*Task instructions:*
1. Using the parenting time schedule text, decide whether each statement agrees with it. Answer yes or no and quote the deciding words.
(a) To count as a shared parenting arrangement, each parent must have at least 40 percent of the nights each year.
(b) A shared parenting split changes the parents' other rights and responsibilities.
(c) The parenting time schedule has to be set day-by-day on a calendar.
2. Please translate this sentence from the parenting time schedule text into Spanish: "It can be determined on a formula basis or day-by-day on a calendar."
3. Answer these questions from the parenting time schedule text.
(a) What can a relatively equal split of the children's time influence?
(b) Which two logistical details does the text name as helpful for parents to work out?
(c) Unless circumstances have changed significantly, which plan are parents required to follow?

*Source passage:*
>>>>

Parenting Time Schedule

Parents getting divorced will need to address:

  • How parents will share parenting time - If the children’s time between the parents is split relatively equally, with each parent having at least 40 percent of the nights each year, they are considered to have shared parenting arrangement. This split can influence how child support is calculated but does not change any other rights or responsibilities of the parents.

  • What the schedule for parenting time looks like - This will cover which specific days each child is residing with each parent. It can be determined on a formula basis or day-by-day on a calendar.

  • How the basic logistics of splitting the children’s time will work - It is helpful for the parents to work out details like transportation between homes, the preferred method of communication between them, and other essential details. This will help avoid future conflicts.

  • What happens if the plan needs to change - Unless there has been a significant change to the circumstances of either parent or the children, you are required to follow the original court-approved plan. However, your plan can include room for flexibility and allow for certain types of changes if both parents approve them.

<<<<

*Information shown:*
>>>>

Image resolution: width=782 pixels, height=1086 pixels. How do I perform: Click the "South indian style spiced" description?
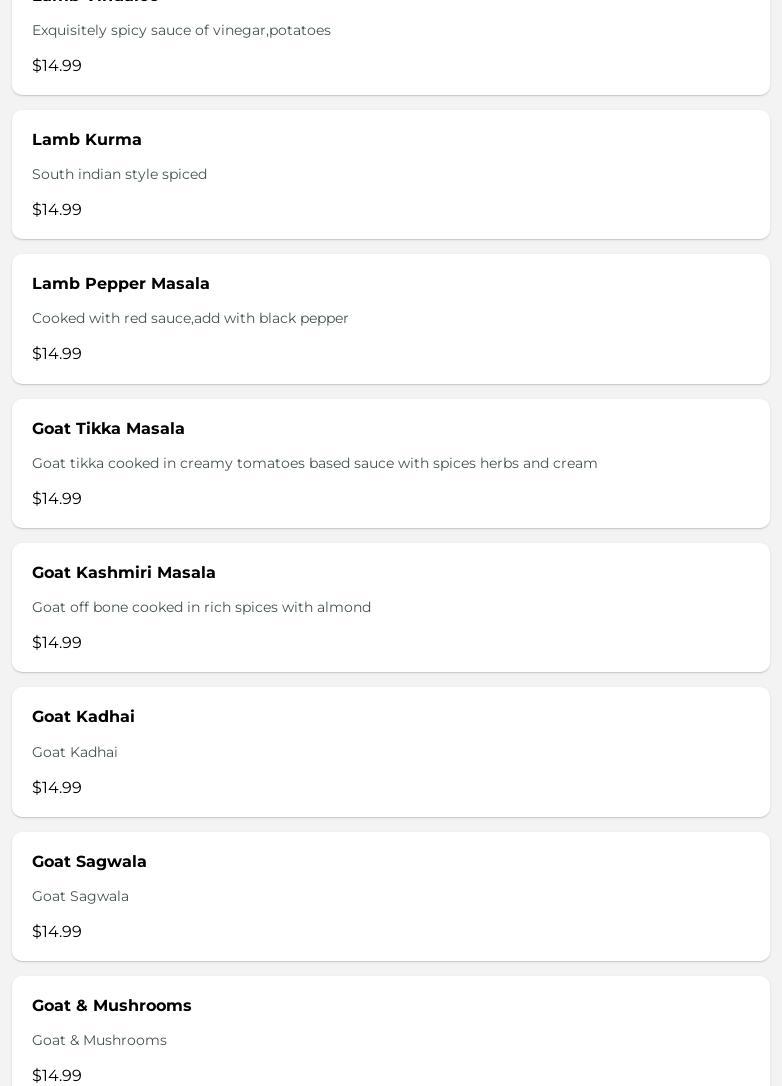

<<<<

*Full solutions:*
1.
(a) Yes: "with each parent having at least 40 percent of the nights each year, they are considered to have shared parenting arrangement"
(b) No: "does not change any other rights or responsibilities of the parents"
(c) No: "It can be determined on a formula basis or day-by-day on a calendar."

2. Puede determinarse mediante una fórmula o día a día en un calendario.

3.
(a) How child support is calculated.
(b) Transportation between homes and the preferred method of communication between the parents.
(c) The original court-approved plan.